Analyze reservation, walk-in, and table-turn data to forecast demand, reduce empty tables, and improve staffing by daypart.

Prompt Template

You are a hospitality data analyst. Analyze restaurant reservation demand and table utilization for:

Restaurant type: [fine dining, casual, tasting menu, hotel restaurant, cafe, multi-location group]
Date range: [last 3 months, last year, season]
Reservation system data: [bookings, party size, booked time, source, status, cancellation, no-show]
Walk-in data: [waitlist, host counts, POS covers, manual estimates]
Table inventory: [table sizes, combined tables, seating areas, patio, private dining]
Operating hours and meal periods: [lunch, brunch, dinner, late night]
Turn-time assumptions: [by party size or service style]
Constraints: [kitchen capacity, staffing, minimum spend, deposits, weather, events]
Goals: [reduce no-shows, increase covers, smooth pacing, staff better, optimize release timing]
Known issues: [empty prime tables, long waits, overbooking, patio uncertainty, large party gaps]
Available tools: [spreadsheet, SQL, reservation platform exports, BI dashboard]

Create:
1. Data quality audit and fields needed.
2. Demand breakdown by day of week, meal period, booking lead time, party size, and source.
3. No-show and cancellation analysis with risk segments.
4. Table utilization and turn-time analysis.
5. Forecast for the next [time period] with seasonality and event notes.
6. Booking policy recommendations for deposits, reminders, waitlist, and table release timing.
7. Staffing and prep guidance by daypart.
8. Dashboard layout with KPIs and alert thresholds.
9. SQL or spreadsheet formulas to reproduce key metrics.
10. Action plan for testing changes without hurting guest experience.

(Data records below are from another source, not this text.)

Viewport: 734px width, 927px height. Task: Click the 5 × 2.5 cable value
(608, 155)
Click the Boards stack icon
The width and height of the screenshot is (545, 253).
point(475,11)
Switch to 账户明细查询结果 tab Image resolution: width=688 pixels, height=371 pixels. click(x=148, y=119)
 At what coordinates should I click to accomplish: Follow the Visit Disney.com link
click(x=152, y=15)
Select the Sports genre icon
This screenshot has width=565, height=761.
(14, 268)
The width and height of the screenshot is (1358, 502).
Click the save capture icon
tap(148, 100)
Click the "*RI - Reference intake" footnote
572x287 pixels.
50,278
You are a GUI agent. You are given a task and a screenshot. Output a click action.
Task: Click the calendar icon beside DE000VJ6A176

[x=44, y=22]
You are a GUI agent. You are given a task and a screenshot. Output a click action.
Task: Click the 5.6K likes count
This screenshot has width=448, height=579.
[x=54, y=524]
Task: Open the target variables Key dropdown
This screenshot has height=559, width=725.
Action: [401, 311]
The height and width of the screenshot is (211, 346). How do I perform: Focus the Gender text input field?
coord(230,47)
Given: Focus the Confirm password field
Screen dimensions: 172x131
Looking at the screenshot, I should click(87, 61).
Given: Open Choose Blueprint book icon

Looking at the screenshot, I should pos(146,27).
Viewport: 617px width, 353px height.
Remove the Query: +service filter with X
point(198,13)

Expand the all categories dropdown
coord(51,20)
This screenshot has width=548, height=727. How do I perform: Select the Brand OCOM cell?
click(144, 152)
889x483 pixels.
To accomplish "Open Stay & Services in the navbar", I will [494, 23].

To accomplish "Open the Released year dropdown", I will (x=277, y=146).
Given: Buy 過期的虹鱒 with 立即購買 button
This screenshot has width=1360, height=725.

Be explicit about assumptions and separate confirmed data from host-team anecdotes.

Example Output

Reservation Demand Readout - 90-Day Dinner Service

Key Findings

Friday 7:00-8:30 PM demand exceeds table capacity by 38%, but Tuesday 6:00 PM two-tops run at only 54% utilization. Large parties book 12 days earlier than two-tops and create unused gaps when deposits are not required.

No-Show Risk

| Segment | No-show rate | Action |

|---|---:|---|

| Same-day online bookings after 5 PM | 11.8% | SMS confirmation plus smaller overbooking buffer |

| Parties of 6+ without deposit | 9.4% | Require card hold or confirmation call |

| Regular guests | 1.7% | No change |

Dashboard KPIs

Covers by daypart, table utilization, average turn time, cancellation rate, no-show rate, waitlist conversion, walk-away count, and forecasted cover variance.

Tips for Best Results

  • 💡Compare reservations to POS covers so walk-ins and actual seating behavior are not invisible.
  • 💡Analyze party size separately; a full book can still hide unusable table gaps.
  • 💡Test policy changes by meal period before applying them across every service.